→ DESCRIPTION OF THE TASK
Retype the part of the stressful update that starts with "This above is" and goes on through "I am waiting.".

→ SELECTED EXCERPT

Stressful Update 

I’ve been in the worst state I have ever been in lately. The Suicidal thoughts and dissociation have worsened more than ever. I need and want help so much, but apparently I don’t meet the criteria for the specific help I need. Yes, apparently there is a criteria, which in my opinion should NOT exist. It’s exactly like saying someone with less money than someone else isn’t relevant to the world because they don’t have enough money or someone elses terminal illness isn’t as bad as someone else’s so they aren’t going to bother treating them or make them comfortable. Is that right? No! There will always be people who are worse off in some ways more than us, but we all deserve to be well!!

This above is exactly how I am on a daily basis. Without the obvious. A name. I have been waiting for 2 years now for an official diagnosis and STILL I am waiting.

→ Saved data entries
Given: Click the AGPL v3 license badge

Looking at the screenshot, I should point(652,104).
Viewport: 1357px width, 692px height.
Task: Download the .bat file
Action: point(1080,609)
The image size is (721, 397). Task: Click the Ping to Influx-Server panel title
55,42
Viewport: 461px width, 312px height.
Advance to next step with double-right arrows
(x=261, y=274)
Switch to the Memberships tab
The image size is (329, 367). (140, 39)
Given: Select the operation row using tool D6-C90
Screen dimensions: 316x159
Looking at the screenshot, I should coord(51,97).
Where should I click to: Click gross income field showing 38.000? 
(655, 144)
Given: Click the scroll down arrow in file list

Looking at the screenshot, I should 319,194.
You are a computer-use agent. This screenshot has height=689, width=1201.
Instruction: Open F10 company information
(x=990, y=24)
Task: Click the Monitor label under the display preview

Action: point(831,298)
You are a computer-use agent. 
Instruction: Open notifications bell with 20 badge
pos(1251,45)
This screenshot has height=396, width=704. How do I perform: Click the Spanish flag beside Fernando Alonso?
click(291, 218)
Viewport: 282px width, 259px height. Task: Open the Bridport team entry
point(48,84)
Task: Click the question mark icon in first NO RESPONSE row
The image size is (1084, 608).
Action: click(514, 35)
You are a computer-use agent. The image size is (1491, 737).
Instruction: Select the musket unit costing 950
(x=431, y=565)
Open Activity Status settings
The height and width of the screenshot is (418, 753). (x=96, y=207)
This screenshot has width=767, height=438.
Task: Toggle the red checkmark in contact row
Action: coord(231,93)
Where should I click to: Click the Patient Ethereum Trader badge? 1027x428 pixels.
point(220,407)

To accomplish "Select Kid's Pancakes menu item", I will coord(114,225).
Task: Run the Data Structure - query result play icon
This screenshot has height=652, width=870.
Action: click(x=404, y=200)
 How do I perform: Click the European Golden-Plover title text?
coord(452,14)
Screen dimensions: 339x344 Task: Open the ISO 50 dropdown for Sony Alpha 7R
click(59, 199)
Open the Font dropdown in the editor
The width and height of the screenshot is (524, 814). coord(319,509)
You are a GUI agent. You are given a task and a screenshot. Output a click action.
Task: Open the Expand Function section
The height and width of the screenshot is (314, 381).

→ FINISHED TASK
This above is exactly how I am on a daily basis. Without the obvious. A name. I have been waiting for 2 years now for an official diagnosis and STILL I am waiting.